Before this infil into Takur Ghar, Mack had felt almost wistful, with only days left before he was to leave for home. His first months in Afghanistan had been like living in a dream. His aircraft was shot at each night he went up. Sixteen surface-to-air missiles, countless RPGs, splattered airbursts, cannon fire, even stones came from behind his helo and not out in front, where he could see. He felt a little let down and had whined about it: “We don't get to see this stuff they shoot at us up in the front.”
Right now he was in shock, with the Chinook off the peak in a controlled crash, slightly more crash than control. At a 35-degree nose-down angle, the 40,000-pound bird was partly autorotating, like a winged maple seed pair wheeling down to the ground from a tree. The up force of the descent spun the long, thick, flat twin rotor blades. The rate of descent was remarkable: it burst Mack's eardrum.
“Airspeed 90 knots. Rate of descent 700 feet a minute,” his copilot in the right seat shouted.
“How do you know that?” Mack yelled back.
His copilot aimed the beam of a Maglite on the panel at a small LED backup altitude and airspeed indicator with an artificial horizon. “Right there,” he replied, then replaced his hands on the cyclic and the stick between his legs, backing up Mack on the controls.
If Mack could keep the aircraft upright, they might survive the fall from 10,240 feet to 8,500 on the valley floor. However, given his lack of control, he was relieved that they were not slamming toward the ground at 2,000 feet a minute. A Chinook can land at 700 feet a minute, ripping the wheels off, killing some passengers, and the cockpit crew (who have automobile shock absorbers under their seats) coming out of it barely alive. Mack had been aiming for a known LZ, closest to the northern base of Takur Ghar. But he had to get on the ground sooner than that. He steered the helo toward a level patch to his left front just as the controls started going out again. He shouted to Madden to pump in another quart of hydraulic fluid. One can remained. The controls came back. Mack estimated about fifty seconds of control per can of fluid.

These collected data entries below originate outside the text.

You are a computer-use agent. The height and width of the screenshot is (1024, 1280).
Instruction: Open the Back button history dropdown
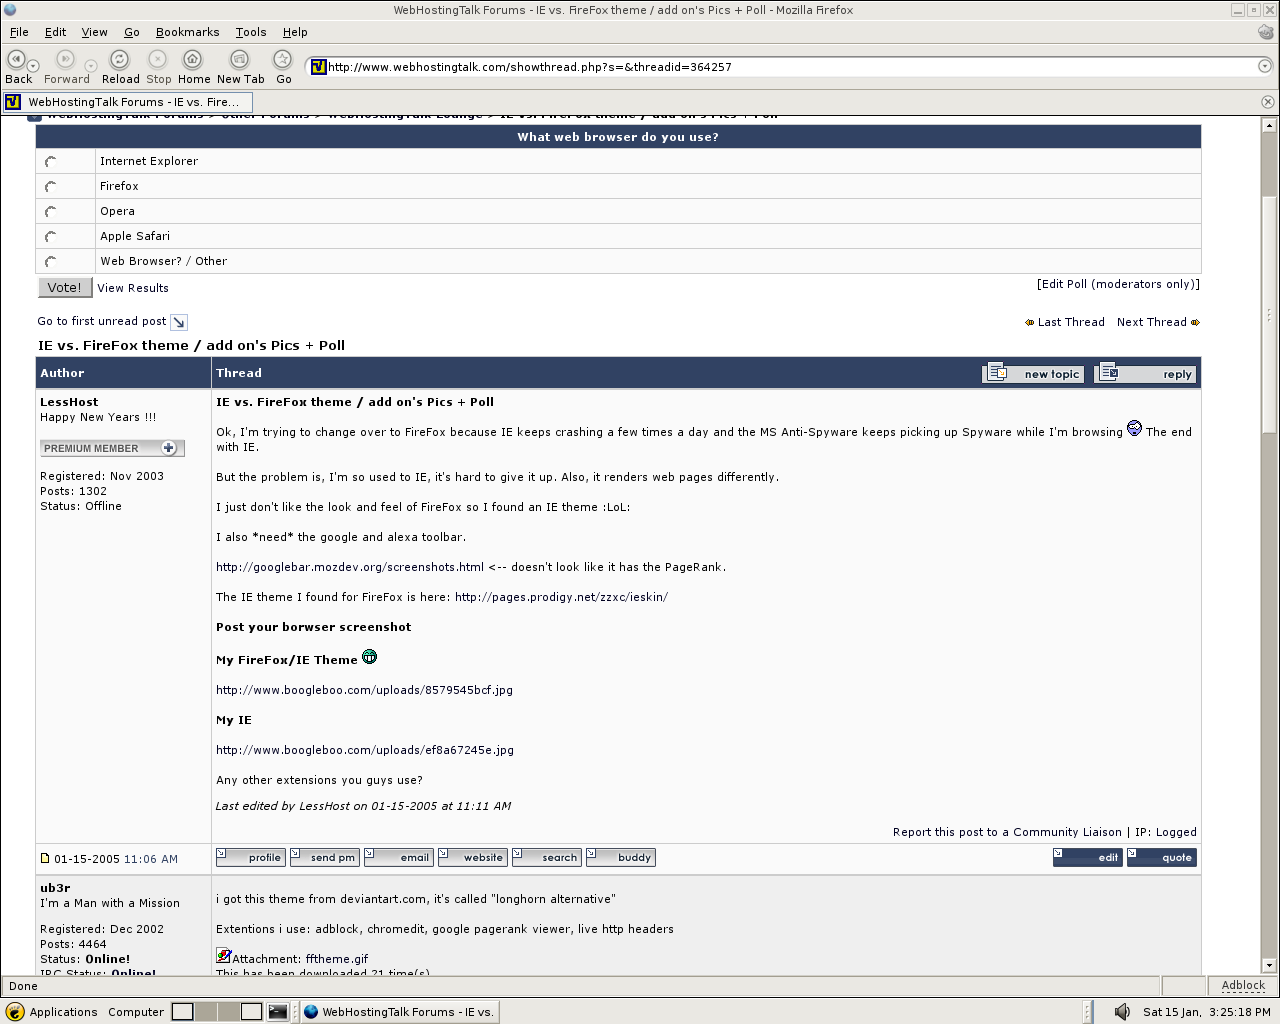[x=33, y=66]
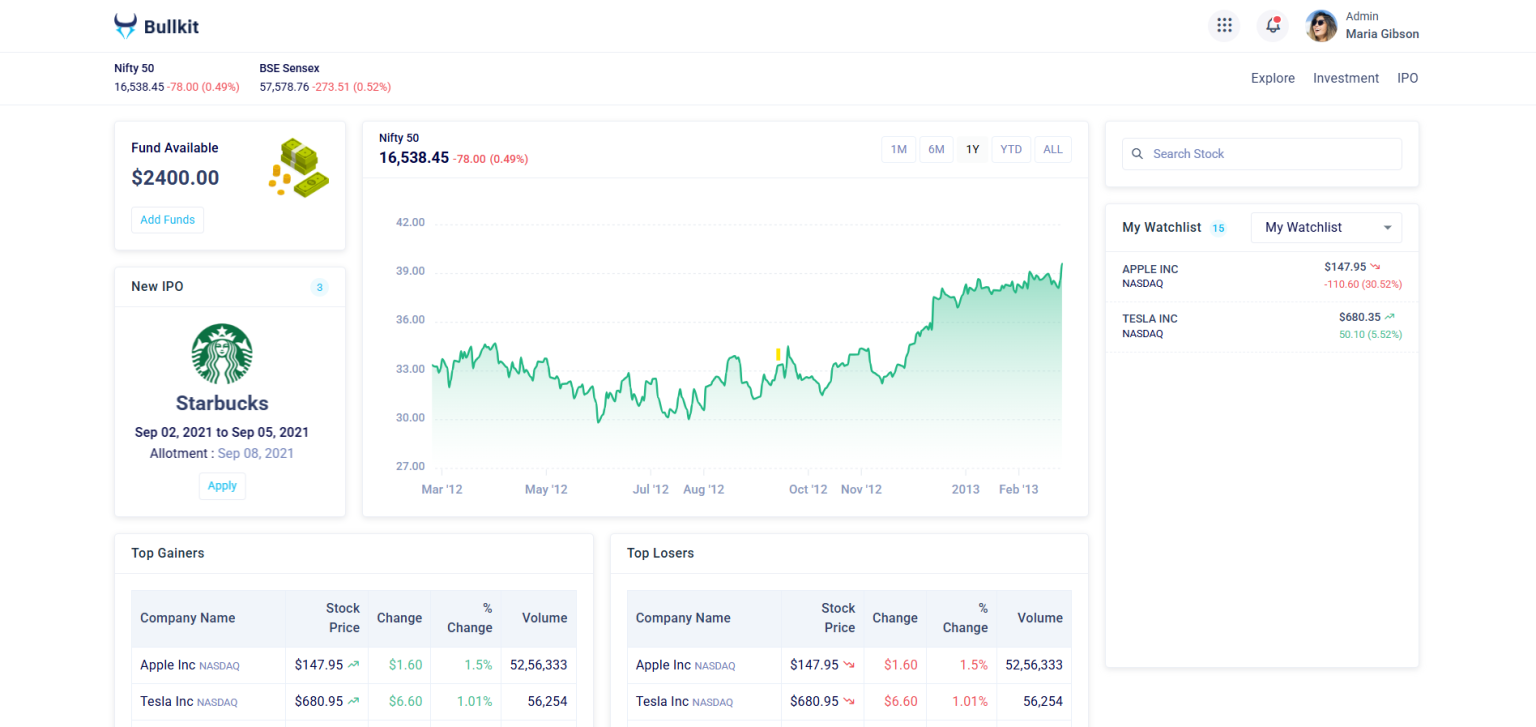
Task: Click the yellow marker on the Nifty chart
Action: pyautogui.click(x=777, y=354)

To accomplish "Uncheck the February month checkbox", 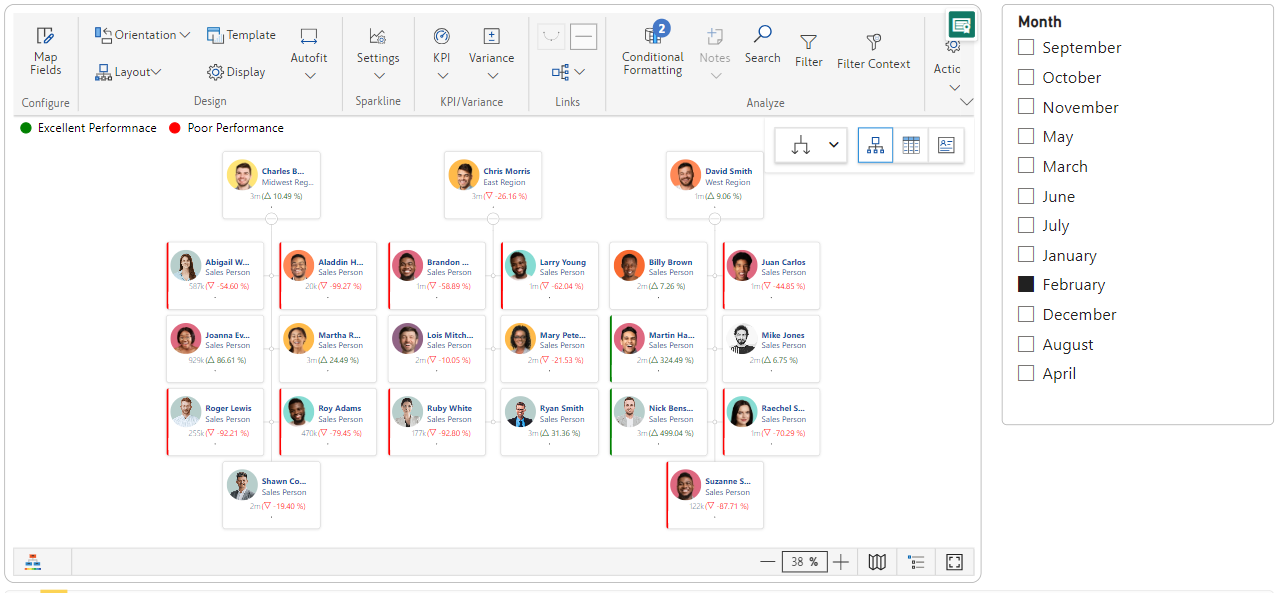I will 1026,284.
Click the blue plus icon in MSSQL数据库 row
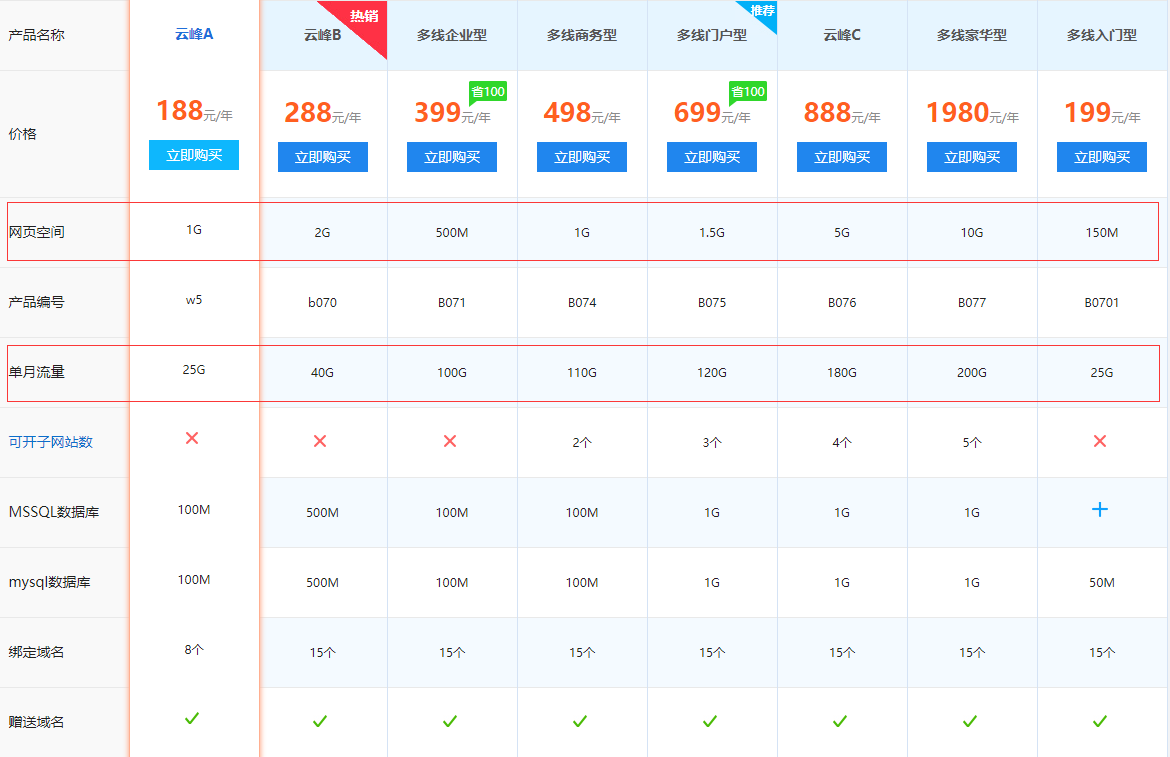 1100,510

Ten feet off the ground, the aircraft was shaking and dangerously unsteady, and the noise was a loud, incessant clatter of metal parts at their limits of strain. The cyclic started to yank to the right against Mack's left hand. He wanted to land straight ahead, so he turned, and suddenly the aircraft was moving sideways. If the wheels touched the ground now with this lateral movement, the helo would hit and roll. The cyclic would not move. He repeated the mantra, Never stop flying the aircraft. He jammed the right rudder pedal on the nose, which kicked the aircraft around. He pushed down the thrust. Razor 03 slammed into the ground at 17 degrees nose high and 18 to 20 degrees roll to the left. Mack was certain they would flip over.